* _WHAT TO DO_: Rewrite the lines from the one containing "塞浦路斯 team name" through the one containing "tap(111, 453)", replacing "Australian" with "Canadian" and leaving everything else unchanged.

* _RECORD LIST_:

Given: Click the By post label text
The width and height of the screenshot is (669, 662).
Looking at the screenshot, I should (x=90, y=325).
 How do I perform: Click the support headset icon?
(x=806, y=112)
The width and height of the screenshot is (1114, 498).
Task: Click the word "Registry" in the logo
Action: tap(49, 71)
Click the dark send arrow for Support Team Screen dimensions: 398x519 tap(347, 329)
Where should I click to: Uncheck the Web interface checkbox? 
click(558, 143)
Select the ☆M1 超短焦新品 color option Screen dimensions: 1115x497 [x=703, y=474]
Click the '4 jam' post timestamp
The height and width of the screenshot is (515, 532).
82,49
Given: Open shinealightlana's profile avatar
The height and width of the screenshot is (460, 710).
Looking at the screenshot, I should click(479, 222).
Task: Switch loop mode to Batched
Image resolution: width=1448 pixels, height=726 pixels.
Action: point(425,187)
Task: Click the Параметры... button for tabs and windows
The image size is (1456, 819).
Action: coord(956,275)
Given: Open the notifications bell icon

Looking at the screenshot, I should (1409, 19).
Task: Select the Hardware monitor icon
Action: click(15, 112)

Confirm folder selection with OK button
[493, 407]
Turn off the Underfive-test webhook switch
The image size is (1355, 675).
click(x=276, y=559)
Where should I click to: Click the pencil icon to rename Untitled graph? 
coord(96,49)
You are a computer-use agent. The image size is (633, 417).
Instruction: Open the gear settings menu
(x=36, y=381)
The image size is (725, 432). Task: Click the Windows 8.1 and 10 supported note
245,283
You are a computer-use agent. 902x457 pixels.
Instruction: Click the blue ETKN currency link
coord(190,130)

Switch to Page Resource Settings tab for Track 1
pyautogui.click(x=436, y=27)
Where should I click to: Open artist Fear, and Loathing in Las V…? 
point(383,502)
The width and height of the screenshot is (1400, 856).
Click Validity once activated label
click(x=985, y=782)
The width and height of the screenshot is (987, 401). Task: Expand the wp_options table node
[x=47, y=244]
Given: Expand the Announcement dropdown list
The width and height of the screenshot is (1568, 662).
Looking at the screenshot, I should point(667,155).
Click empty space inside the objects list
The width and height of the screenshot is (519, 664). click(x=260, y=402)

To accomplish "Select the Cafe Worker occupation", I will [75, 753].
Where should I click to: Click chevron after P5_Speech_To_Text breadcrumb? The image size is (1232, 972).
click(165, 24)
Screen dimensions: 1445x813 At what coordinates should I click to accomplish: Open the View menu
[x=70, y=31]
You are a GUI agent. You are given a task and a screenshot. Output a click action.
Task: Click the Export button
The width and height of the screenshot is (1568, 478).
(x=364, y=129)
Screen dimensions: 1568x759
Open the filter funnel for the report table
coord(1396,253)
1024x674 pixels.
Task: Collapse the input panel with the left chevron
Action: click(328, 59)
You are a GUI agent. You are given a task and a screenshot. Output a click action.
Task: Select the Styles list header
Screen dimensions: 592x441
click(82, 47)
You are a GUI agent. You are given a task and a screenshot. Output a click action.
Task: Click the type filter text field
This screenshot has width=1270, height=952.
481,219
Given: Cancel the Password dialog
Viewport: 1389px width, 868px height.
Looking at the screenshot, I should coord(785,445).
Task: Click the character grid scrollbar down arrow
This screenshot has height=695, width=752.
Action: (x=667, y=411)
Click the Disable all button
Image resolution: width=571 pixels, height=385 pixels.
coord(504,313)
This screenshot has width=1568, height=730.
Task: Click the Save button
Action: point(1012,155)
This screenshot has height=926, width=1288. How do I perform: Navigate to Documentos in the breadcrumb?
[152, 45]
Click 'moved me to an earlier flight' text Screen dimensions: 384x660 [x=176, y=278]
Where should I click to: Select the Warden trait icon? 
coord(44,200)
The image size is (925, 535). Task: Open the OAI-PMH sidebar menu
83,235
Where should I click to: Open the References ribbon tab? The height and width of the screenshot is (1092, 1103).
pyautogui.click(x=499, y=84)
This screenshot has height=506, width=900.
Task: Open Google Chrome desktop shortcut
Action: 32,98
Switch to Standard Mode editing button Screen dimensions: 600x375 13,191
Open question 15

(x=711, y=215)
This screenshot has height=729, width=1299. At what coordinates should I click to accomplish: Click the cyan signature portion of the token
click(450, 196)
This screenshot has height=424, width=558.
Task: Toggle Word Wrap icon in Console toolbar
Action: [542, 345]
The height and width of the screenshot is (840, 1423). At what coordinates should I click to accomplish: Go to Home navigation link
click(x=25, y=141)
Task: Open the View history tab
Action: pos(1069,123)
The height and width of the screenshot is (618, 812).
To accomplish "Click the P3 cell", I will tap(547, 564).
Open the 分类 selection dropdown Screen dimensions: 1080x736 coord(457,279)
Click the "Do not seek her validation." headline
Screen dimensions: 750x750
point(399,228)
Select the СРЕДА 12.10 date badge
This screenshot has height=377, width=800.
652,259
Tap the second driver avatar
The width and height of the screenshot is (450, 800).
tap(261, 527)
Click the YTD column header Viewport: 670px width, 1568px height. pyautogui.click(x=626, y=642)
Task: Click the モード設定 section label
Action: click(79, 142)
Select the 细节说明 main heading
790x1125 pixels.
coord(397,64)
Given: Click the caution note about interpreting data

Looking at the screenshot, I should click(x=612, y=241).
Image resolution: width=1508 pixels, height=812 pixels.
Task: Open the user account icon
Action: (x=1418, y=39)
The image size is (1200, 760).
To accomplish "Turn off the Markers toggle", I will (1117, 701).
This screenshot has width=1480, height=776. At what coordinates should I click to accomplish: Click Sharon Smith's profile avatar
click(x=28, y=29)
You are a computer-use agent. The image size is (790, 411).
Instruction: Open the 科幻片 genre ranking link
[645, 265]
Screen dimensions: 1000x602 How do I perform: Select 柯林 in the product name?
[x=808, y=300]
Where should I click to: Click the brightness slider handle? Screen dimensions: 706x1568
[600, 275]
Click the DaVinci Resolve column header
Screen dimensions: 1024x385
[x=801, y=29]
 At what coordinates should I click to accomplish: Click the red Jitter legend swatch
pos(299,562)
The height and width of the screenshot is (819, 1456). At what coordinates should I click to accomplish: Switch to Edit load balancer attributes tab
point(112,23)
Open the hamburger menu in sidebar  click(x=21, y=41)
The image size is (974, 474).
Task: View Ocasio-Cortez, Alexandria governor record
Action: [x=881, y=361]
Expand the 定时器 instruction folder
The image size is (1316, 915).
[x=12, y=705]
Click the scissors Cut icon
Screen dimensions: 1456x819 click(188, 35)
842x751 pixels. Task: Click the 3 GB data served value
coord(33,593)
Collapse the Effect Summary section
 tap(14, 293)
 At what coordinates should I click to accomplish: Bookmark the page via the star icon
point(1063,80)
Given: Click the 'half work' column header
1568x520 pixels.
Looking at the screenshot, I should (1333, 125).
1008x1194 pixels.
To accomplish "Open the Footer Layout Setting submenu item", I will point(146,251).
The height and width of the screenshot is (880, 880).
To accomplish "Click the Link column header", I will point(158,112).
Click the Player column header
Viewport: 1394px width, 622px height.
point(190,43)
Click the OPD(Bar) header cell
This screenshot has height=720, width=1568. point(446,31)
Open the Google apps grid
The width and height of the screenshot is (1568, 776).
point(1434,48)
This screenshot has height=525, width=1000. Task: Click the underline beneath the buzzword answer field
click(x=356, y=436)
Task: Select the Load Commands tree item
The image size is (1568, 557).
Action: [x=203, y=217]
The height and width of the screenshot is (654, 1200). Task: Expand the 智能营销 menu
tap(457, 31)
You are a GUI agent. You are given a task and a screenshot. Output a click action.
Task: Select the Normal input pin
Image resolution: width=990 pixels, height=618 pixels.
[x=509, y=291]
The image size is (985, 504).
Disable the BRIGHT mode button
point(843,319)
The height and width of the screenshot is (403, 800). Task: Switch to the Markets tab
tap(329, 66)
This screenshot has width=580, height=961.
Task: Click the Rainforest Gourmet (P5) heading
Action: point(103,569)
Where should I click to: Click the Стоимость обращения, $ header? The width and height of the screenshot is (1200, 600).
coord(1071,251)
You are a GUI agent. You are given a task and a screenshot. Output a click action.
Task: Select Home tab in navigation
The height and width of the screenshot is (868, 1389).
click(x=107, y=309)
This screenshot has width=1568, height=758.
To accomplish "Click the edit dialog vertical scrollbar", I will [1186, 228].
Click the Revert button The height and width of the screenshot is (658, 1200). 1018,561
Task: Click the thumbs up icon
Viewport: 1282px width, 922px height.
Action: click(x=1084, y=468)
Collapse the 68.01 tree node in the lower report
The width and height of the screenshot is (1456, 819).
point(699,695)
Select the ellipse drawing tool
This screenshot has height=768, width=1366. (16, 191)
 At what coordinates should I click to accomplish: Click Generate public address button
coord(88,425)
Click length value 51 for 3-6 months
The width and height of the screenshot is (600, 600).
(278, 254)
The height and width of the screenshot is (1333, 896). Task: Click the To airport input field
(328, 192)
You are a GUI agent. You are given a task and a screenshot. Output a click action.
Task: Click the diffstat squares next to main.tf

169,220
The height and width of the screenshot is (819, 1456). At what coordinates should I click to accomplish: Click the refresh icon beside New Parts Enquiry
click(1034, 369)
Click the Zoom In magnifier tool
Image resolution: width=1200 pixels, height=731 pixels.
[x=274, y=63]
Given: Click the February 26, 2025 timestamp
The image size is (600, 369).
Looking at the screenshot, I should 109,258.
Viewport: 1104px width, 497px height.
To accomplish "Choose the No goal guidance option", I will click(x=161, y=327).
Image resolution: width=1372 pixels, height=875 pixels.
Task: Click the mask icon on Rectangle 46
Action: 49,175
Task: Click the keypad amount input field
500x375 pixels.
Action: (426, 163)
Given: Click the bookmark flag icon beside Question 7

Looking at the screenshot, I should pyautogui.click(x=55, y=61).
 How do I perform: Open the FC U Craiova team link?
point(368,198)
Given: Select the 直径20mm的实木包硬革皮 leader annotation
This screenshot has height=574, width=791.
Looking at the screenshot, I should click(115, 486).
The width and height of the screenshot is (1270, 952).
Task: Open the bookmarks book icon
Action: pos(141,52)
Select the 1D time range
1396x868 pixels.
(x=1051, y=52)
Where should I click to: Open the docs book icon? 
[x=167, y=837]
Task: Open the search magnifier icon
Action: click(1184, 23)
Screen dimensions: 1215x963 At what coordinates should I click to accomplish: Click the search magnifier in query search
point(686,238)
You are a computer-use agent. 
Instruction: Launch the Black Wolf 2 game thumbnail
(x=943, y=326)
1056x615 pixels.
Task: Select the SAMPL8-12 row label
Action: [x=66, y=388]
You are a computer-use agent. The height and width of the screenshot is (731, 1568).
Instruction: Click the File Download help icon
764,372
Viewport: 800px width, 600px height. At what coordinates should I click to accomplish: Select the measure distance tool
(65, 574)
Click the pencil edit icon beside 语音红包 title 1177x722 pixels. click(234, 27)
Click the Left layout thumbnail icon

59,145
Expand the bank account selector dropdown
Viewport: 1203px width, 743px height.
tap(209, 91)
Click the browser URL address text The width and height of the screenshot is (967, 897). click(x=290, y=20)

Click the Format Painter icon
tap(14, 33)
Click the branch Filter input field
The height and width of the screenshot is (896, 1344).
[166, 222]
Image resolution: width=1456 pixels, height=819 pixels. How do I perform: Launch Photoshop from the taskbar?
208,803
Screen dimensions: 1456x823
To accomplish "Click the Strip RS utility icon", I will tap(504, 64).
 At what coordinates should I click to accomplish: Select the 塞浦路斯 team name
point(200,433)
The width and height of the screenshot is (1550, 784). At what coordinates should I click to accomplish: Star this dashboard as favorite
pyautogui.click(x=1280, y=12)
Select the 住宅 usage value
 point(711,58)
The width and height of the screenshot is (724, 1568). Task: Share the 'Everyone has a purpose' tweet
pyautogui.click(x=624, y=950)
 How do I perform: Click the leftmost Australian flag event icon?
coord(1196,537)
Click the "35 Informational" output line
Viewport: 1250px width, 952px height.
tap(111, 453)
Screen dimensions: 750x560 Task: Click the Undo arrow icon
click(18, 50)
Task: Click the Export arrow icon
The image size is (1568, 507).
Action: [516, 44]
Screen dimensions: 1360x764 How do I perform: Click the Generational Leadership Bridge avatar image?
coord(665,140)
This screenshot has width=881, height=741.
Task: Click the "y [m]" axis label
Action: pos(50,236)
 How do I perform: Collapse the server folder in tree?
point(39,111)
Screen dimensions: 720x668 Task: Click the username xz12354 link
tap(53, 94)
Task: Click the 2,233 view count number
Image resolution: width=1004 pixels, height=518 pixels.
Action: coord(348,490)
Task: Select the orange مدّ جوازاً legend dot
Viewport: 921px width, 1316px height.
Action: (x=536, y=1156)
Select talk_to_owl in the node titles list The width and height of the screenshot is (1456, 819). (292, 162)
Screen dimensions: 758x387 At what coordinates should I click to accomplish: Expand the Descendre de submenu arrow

* _WORKED SOLUTION_:
 At what coordinates should I click to accomplish: Select the 塞浦路斯 team name
point(200,433)
The width and height of the screenshot is (1550, 784). At what coordinates should I click to accomplish: Star this dashboard as favorite
pyautogui.click(x=1280, y=12)
Select the 住宅 usage value
 point(711,58)
The width and height of the screenshot is (724, 1568). Task: Share the 'Everyone has a purpose' tweet
pyautogui.click(x=624, y=950)
 How do I perform: Click the leftmost Canadian flag event icon?
coord(1196,537)
Click the "35 Informational" output line
Viewport: 1250px width, 952px height.
tap(111, 453)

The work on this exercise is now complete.